LogScale Collector Sizing Guide

The numbers in this guide are based on measurements and experience from running the LogScale Collector in production. However, the actual needed size of your LogScale Collector instances depends on the workloads, and we recommend testing to determine those numbers.

See the following for more information:

Minimum Resource Recommendations

In the case where the LogScale Collector is used on a laptop or desktop for gathering systems logs, the requirements are quite sparse and the service running in the background should not be noticeable.

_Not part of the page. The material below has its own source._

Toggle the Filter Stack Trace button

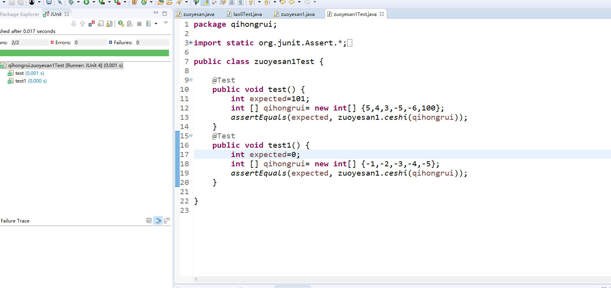point(158,221)
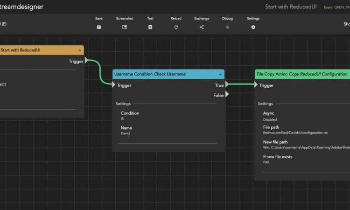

An example of such a setup could consist of:

  • The System and Application channels from the Windows Event Log source

  • Log files from your VPN

  • A cmd source which measures the systems resource usage

In a scenario like this we recommend these resources as a minimum:

Resource Recommendation
Memory 4 GB
Disk 4 GB

Note

These numbers are conservative to account for peak buffer/queue usage. During normal operations with a working network connection etc. the actual memory consumption in a scenario like above would be below 100 MB.

Scaling

Generally speaking, the concurrency model behind the LogScale Collector automatically takes advantage of the systems CPU resources.

Source Throughput

Each source has different performance characteristics. The numbers for throughput are based on measurements but it will vary depending on your actual workload.

Source Throughput Notes
File 154 MB/s/vCPU Throughput of the file source is bound by disk and/or network I/O. This measurement was done with AWS io1 disks (64000 IOPS)
Journald 32 MB/s  
Syslog (TCP) 100 MB/s/vCPU The vCPUs are only utilized when multiple TCP connections are sending data to the LogScale Collector
Syslog (UDP) 26 MB/s The throughput is with UDP packages of size 1472 bytes.
Windows Event Logs 5 MB/s Measured average of around 3000 event/s. Currently the WinEventLog source does not scale automatically with numbers of vCPUs. To improve throughput, isolate high load channels to their own source in the configuration

1 vCPU = 1 ARM physical CPU or 0.5 Intel physical CPU with hyper-threading.

Sink Workers

In some high throughput scenarios the LogScale ingestion endpoint can be a bottleneck, meaning that the measured throughput of a LogScale Collector deployment is lower than expected given the table above.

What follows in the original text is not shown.